The Hurried Duelers brainteaser

Question

This question is similar as this other one asked in the forum, but I am trying to give it a different twist. Unfortunately, I am not getting to the same answer, so there might be something wrong in my math.

The problem in this case is the following:

Duels in the town of Discretion are rarely fatal. There, each contestant comes at a random moment between 5 a.m. and 6 a.m. on the appointed day and leaves exactly 5 minutes later, honor served, unless his opponent arrives within the time interval and then they fight. What fraction of duels lead to violence?

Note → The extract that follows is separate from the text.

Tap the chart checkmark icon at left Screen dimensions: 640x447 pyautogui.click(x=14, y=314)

My solution is the following. Let X and Y be uniformly distributed random variables on $[0,60]$, each corresponding to the time of arrival of each dueler. The desired probability is $$ P(X + 5 < Y) + P(Y+5<X) $$ which, by symmetry, equals $2\,P(X+5<Y)$. I have done the following: $$ 2P(X+5<Y) = 2\iint_{X<Y-5}f_{X,Y}(x,y)\,dx\,dy = 2\int_5^{60}\int_0^{y-5}\left(\frac{1}{60}\right)^2\,dx\,dy $$

But this does not lead to the desired probability $\frac{1}{6}$. Is perhaps my approach wrong?

Answer 1

Your calculation should be $$1- \displaystyle 2\int_5^{60}\int_0^{y-5}\left(\frac{1}{60}\right)^2\,dx\,dy$$ which would be $1-\frac{55^2}{60^2} \approx 0.1597$ or slightly less than $\frac16$. I am not sure you have multiplied by $2$ or subtracted from $1$. Perhaps this picture helps

Answer 2

The condition $X+5 < Y$ actually guarantees there will not be a duel. Similarly for $Y+5<X$.

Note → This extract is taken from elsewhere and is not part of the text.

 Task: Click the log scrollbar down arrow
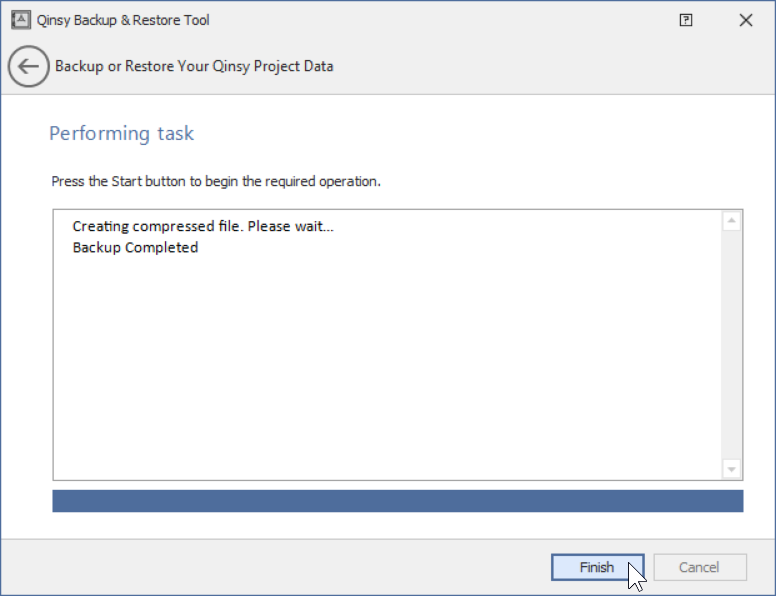[731, 469]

If you compute your integral correctly, you need to subtract twice the integral from $1$ to get the probability that there will be a duel.

It looks like somewhere you lost a factor of $2$. The integral itself should be at least $0.42$ and double it should be at least $0.84$. The probability of a duel turns out to be less than $\frac 16$.

Answer 3

For the violence to occur next man should come in $5$ mins after the first one so the probability of that is $5/60$. but these man can interchange the position so answer will be $2*5/60=1/6$.